The deteriorating Imran-establishment ties make it unlikely for him to regain power soon

The writer says that while former PM Khan is popular, he will not be able to translate that into votes with major party desertions, and may instead be jailed or exiled.

as1.jpg

May 31, 2023

ISLAMABAD – WRITING about our national chaos in my last piece, I had said that one side would nix the other to end the chaos soon. But even I am amazed at how quickly it did so. I had traced the chaos to the weakening of the establishment’s powers. But May 9 ended the big gap-rank support for the PTI.

I have held for long that even against the corrupt politics of the PPP and PML-N, Imran Khan’s anarchist populist politics was a bane and if we are to move ahead, we would have to defeat it politically. Unluckily, the PDM couldn’t muster the narrative or performance to do so. So, the PTI is being nixed the way it was created — via establishment ploys. The move is dubious, despite PTI’s own questionable politics.

PTI leaders are quitting at speeds unseen, just after a few days in jail or even without that, unlike PDM leaders who didn’t quit even after months in jail. While they may have been herded into PTI by Pindi’s carrots, they are now leaving it under its pressure.

There is a move to try civilians in military courts. There is talk about banning the PTI as a terrorist party. Its politics is bad, but it is not a terrorist party. The TTP is a terrorist entity as it doesn’t engage in regular politics and its only tool to achieve its political aims is terrorism. In contrast, the PTI does regular politics and only occasionally indulges violence. It may preplan mayhem, but not murder. Thus, it must not be banned. But those who engaged in violence must be punished.

Images of shuhada and monuments are regularly invoked to stir mass ‘nationalism’ as now. Cut through it and one sees that May 9 was a case of civil commotion, which should be dealt with as that, with fines for most and jail time for a few.

Yet, to eliminate PTI, the establishment and even parties whose politics are more normal than the PTI’s, are using these tactics shamelessly. It may cripple the PTI. While Khan is popular, he can’t translate that into votes with major party desertions. Khan may even be jailed or exiled.

PTI leaders are quitting at speeds unseen.

Thus, it is probable that the PTI won’t win the next polls due to rigging. In fact, so bad are Khan-establishment ties now that it is hard to see him winning power soon. It took Nawaz over a decade to be prime minister again after his equally bad break-up with Pindi in 1999. He had age on his side. Khan doesn’t. Hence, the small democratic consolidation seen during 2008-2018, with our first smooth civilian-to-civilian transfer in 2013, stands reversed as even its architect parties are back to their rigged 1990s politics. For this, the main blame lies with the security establishment, then PTI and then PDM.
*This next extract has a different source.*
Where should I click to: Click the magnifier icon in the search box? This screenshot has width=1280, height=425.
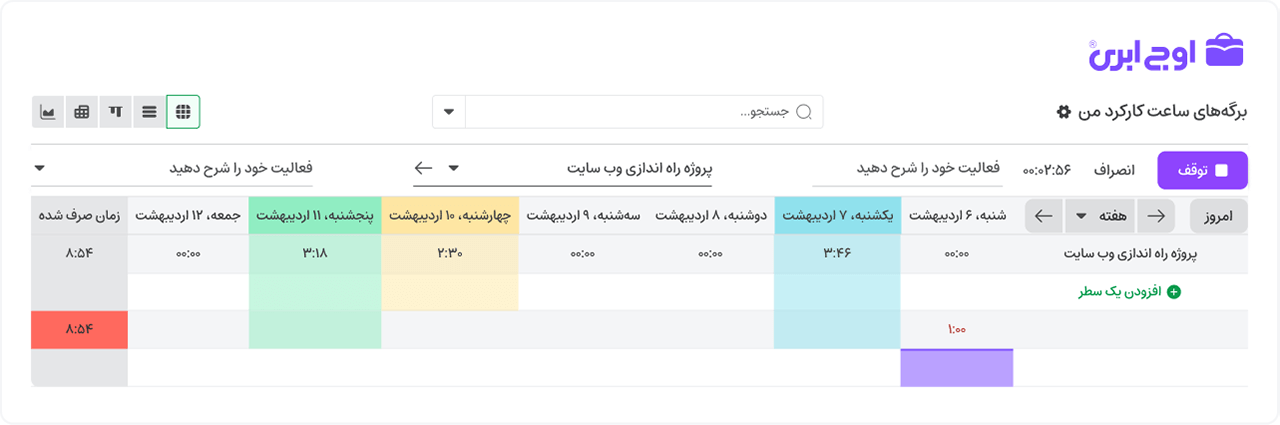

Whenever the establishment has crushed popular struggles of marginalised groups, it has backfired, as seen in the violence in 1971 and as still witnessed in Balochistan. Violence also followed its moves to create political entities like the MQM, which later broke with it. But all that is unlikely now.

The PTI’s core constituency is upper-middle-class people and not marginalised groups. Their politics is not driven by deprivation but blind anger at the system. Their aim is to increase their elite entitlements against the upper classes represented by the PPP and PML-N by cloaking their elite aims and PTI’s crude politics in the false rhetoric of ‘tabdeeli’ and ‘azadi’.
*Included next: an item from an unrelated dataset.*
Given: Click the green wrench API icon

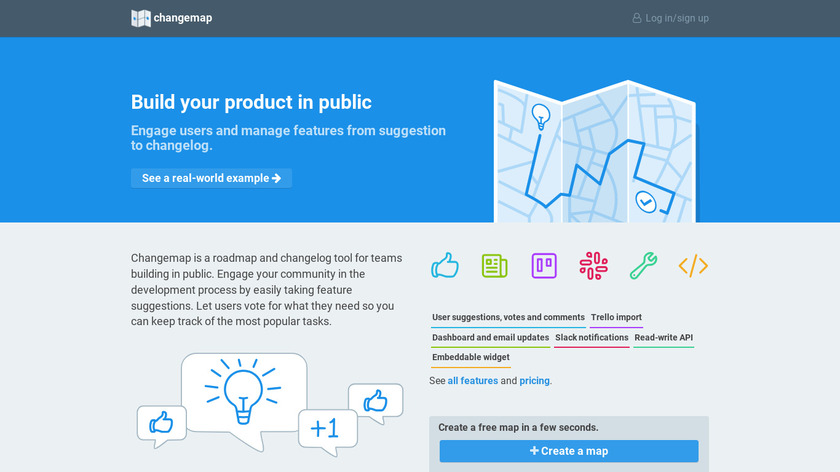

They will not form a violent movement but will sullenly eschew politics. Thus, the loss would be the disengagement of an educated and rich group that, with better awareness, could have played a good role in political and economic progress. Some youth may join other reactionary groups.

If the PDM continues with its pathetic performance, disintegrates or if Nawaz Sharif and Maryam Nawaz justifiably start charting a way to clip the establishment’s powers, a tiny way back for Khan in three to four years may open up. Thus, the biggest challenge for the PDM after vanquishing PTI will be PDM itself.

If we have a Sharif prime minister and Ishaq Dar as the finance czar after elections, our economic mayhem will increase. They would be out of their league in tackling the huge problems we face given the black hole that the economy has entered due to the damage done by the PTI and PDM’s economic policies and the PTI’s anarchic politics.

Continued poor economic management may lead to default and more political chaos. The PDM must appoint an able cabinet to avoid such a situation.

With IMF and the major powers not bailing us out, the time after elections will be a minefield for any new regime which may not last long given the split and dubious mandates the next polls may lead to due to rigging. Thus, our problems are far from over and we could descend into bigger chaos, which even the establishment won’t be able to control.

The writer is a political economist with a PhD from the University of California, Berkeley.